START INFORMATION SHOWN

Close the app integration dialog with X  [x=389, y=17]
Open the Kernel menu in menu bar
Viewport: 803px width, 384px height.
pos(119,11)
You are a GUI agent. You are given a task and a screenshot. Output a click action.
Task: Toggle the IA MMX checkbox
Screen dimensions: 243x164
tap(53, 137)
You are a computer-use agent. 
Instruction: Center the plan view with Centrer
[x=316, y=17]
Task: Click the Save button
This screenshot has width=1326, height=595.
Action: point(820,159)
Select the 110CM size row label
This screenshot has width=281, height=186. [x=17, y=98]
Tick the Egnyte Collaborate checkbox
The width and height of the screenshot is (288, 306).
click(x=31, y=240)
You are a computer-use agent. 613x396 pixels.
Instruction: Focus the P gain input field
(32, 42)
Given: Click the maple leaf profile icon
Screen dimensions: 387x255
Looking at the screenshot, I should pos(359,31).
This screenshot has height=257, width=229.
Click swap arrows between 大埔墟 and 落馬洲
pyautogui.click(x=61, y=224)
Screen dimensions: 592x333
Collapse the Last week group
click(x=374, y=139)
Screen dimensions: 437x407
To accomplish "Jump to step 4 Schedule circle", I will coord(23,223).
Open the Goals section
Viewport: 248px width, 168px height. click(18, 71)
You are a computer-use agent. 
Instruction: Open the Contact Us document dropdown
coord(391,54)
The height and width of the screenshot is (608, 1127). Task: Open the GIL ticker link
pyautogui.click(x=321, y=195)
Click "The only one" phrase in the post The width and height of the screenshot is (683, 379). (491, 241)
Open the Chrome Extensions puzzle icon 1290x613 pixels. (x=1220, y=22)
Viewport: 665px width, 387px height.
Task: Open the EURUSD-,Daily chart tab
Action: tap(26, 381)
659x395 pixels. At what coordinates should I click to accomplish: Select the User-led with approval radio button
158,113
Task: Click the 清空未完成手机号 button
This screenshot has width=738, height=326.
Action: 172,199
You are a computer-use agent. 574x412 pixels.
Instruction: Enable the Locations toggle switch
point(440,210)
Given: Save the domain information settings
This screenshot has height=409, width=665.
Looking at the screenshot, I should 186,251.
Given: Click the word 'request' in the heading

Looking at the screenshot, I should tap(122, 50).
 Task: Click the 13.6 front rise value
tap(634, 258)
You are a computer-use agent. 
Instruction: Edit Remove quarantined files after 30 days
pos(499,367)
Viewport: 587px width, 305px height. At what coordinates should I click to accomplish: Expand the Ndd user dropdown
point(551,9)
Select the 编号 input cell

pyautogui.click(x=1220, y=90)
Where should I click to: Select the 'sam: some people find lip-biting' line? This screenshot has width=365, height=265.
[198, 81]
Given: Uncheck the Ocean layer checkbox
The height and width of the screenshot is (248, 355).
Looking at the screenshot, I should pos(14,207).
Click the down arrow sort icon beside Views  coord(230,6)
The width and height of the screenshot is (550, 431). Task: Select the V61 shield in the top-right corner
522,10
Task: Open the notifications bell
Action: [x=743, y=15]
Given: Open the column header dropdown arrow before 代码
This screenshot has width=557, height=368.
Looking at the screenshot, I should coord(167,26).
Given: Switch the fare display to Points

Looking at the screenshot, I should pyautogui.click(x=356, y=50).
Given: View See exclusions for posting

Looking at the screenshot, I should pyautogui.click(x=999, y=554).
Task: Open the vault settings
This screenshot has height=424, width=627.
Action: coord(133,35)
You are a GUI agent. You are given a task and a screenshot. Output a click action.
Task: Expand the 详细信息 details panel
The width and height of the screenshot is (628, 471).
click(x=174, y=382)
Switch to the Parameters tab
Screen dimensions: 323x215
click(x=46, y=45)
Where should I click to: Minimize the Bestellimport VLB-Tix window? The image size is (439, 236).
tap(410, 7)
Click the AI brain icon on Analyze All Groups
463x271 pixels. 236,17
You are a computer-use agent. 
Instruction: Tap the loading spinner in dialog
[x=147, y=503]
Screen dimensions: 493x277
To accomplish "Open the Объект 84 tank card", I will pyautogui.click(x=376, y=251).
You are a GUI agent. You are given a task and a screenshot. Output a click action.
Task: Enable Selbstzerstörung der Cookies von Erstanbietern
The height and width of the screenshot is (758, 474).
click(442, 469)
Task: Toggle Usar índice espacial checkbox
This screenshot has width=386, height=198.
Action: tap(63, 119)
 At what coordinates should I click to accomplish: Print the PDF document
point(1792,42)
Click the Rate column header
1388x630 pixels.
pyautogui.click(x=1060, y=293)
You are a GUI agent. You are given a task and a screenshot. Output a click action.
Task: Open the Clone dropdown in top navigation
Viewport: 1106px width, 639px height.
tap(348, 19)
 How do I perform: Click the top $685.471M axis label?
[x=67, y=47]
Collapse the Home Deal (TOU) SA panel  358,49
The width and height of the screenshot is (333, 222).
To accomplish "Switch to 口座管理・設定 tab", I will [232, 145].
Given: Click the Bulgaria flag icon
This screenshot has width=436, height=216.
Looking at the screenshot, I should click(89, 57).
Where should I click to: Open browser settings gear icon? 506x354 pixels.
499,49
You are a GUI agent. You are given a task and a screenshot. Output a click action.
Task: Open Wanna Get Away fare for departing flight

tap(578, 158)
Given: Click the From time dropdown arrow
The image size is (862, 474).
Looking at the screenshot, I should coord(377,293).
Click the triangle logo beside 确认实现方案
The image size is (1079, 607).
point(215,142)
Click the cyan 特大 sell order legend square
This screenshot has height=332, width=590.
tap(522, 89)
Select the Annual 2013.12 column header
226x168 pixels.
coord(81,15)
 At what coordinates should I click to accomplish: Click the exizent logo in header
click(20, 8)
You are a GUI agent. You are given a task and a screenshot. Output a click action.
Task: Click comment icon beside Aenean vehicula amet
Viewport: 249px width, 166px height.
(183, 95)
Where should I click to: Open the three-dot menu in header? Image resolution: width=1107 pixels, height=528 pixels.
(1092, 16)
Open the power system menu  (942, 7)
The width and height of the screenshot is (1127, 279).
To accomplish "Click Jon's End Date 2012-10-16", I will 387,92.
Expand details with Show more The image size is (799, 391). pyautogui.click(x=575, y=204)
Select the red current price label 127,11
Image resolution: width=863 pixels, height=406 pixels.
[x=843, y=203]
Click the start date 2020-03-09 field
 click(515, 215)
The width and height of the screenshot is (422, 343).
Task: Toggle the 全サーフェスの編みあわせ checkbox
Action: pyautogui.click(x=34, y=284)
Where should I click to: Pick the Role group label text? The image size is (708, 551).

END INFORMATION SHOWN

_WHAT YOU HAVE TO DO_. Filter the entries and copy each line with "panel".

_RESPONSE TO THIS EXERCISE_.
Task: Expand the 详细信息 details panel
Collapse the Home Deal (TOU) SA panel  358,49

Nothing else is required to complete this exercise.